──────── Given records

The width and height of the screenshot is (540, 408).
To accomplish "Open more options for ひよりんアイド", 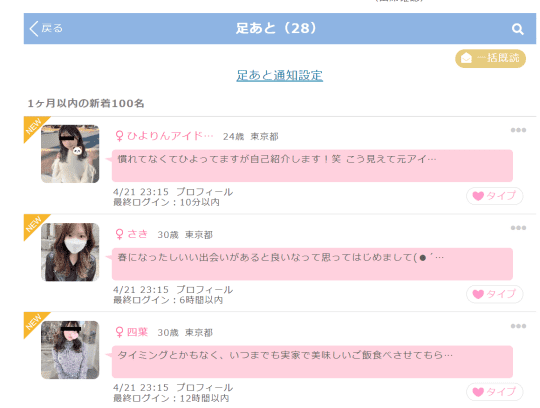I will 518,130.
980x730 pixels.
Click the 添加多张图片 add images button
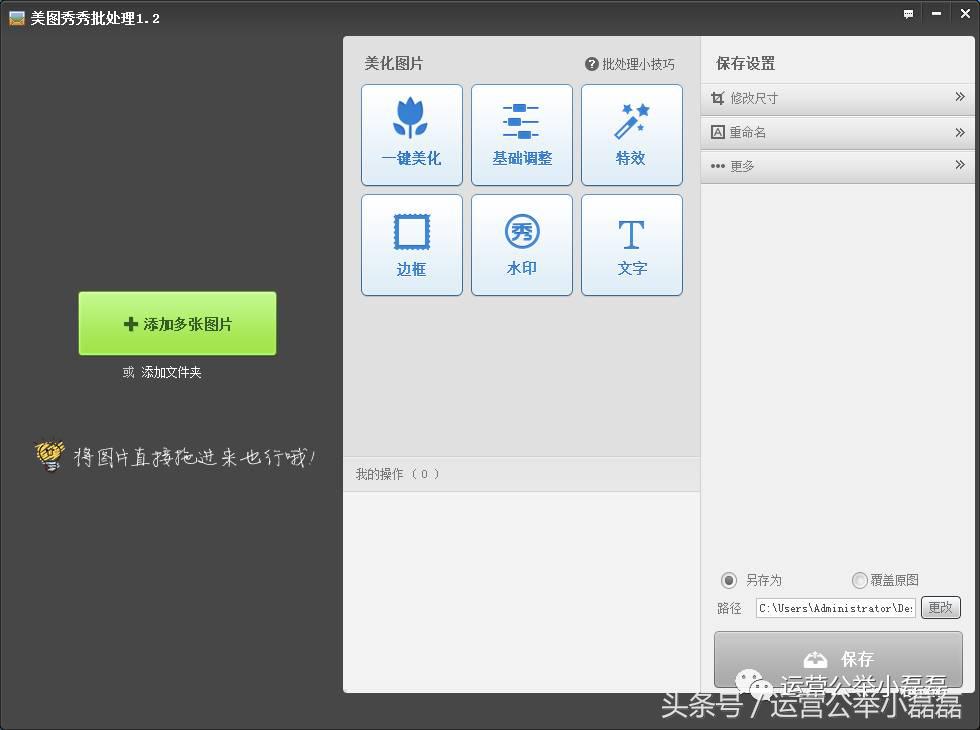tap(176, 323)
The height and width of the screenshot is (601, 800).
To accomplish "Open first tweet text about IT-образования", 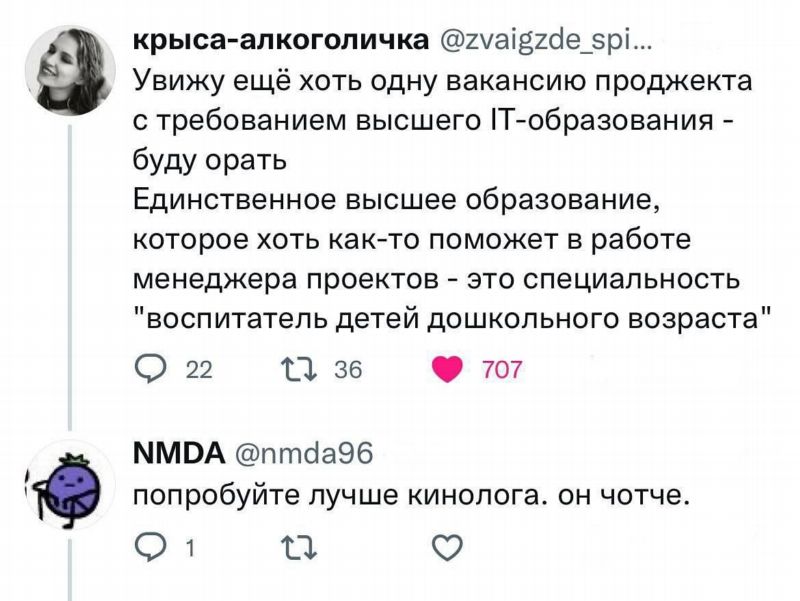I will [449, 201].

────────────────

__Exercise description__.
Find each row above that contains the word "width", and copy those rows in full.

__Full output__.
The width and height of the screenshot is (540, 408).
The height and width of the screenshot is (601, 800).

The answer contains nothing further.